» SELECTED EXTRACT

⁂

On the set of The Bad Sleep Well
Kurosawa instructing cast and crew on the set of The Bad Sleep Well (1960)

Following Rashomon, the scope of Kurosawa’s productions had steadily increased and so had the director’s budgets, sometimes going multiple times over their pre-production estimates. Toho, concerned about this development, suggested that the director could help to finance his own works, therefore making Toho’s potential losses smaller, while in turn allowing Kurosawa more artistic freedom as a co-producer. Kurosawa agreed to the idea, and his new production company Kurosawa Production Co was founded in April 1959, with Toho as its majority shareholder.

Despite now directly risking his own money, Kurosawa was not interested in creating a work solely aimed at securing box office success for with debut film for his new production company. On the contrary, he decided to take advantage of his increased creative freedoms and chose a story more directly critical of the Japanese business and political elite than had been the case with his recent works. The film, The Bad Sleep Well (Warui yatsu hodo yoku nemuru), was based on a script by Kurosawa’s nephew Mike Inoue and is a revenge drama about a young man who climbs up in the hierarchy of a corrupt Japanese company with the aim of exposing the men responsible for his father’s death. Its theme proved very topical, as while the film was in production, mass demonstrations were held against a new US-Japanese treaty, which was seen by many to threaten the country’s young democracy by giving too much power to the hands of corporations and individual politicians.

⁂

» THE DATA
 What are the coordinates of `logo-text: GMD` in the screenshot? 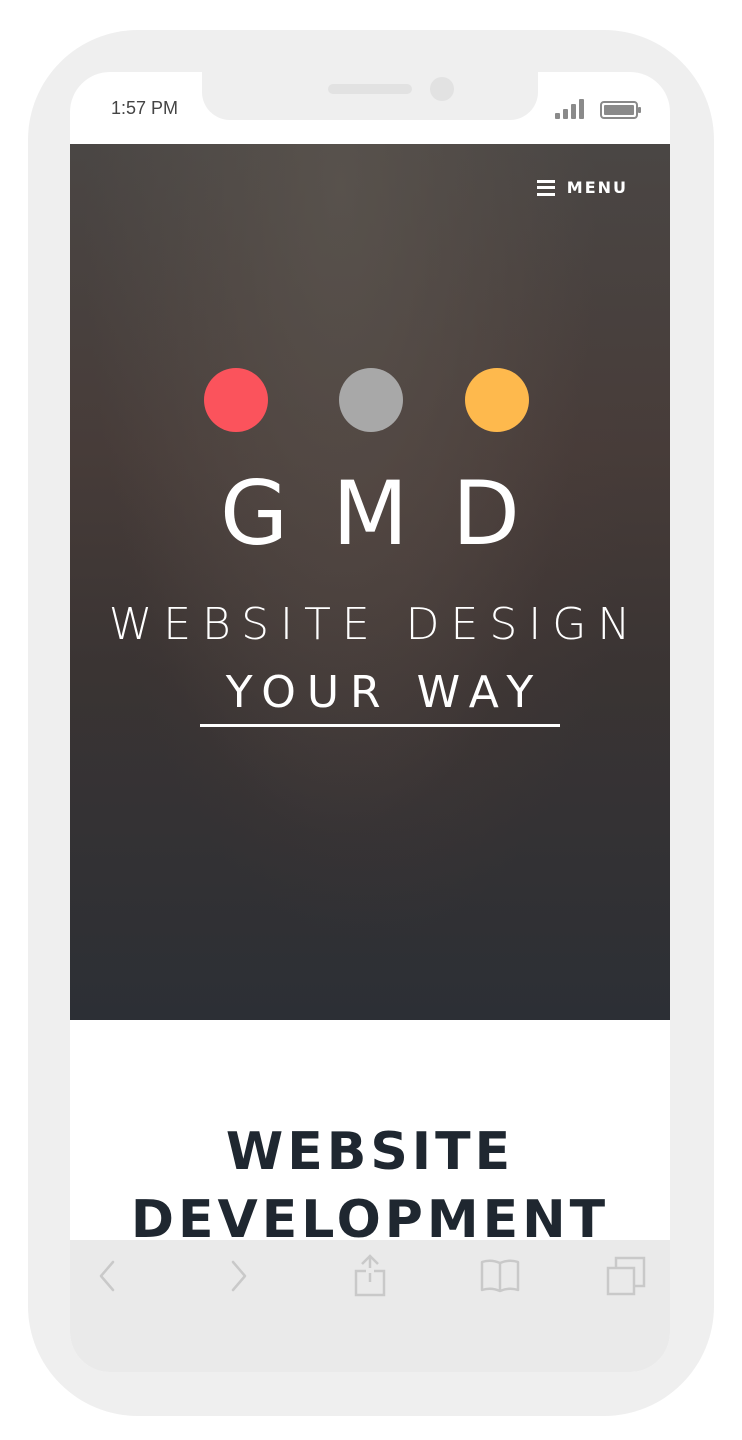 It's located at (392, 514).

⁂

» APPLY WHAT YOU READ
1 - According to the Kurosawa excerpt, when was Kurosawa Production Co founded?
2 - Transcribe the Kurosawa excerpt from "Following Rashomon, the" to "its majority shareholder.".

» RESPONSES PER TASK
1 - April 1959

2 -
Following Rashomon, the scope of Kurosawa’s productions had steadily increased and so had the director’s budgets, sometimes going multiple times over their pre-production estimates. Toho, concerned about this development, suggested that the director could help to finance his own works, therefore making Toho’s potential losses smaller, while in turn allowing Kurosawa more artistic freedom as a co-producer. Kurosawa agreed to the idea, and his new production company Kurosawa Production Co was founded in April 1959, with Toho as its majority shareholder.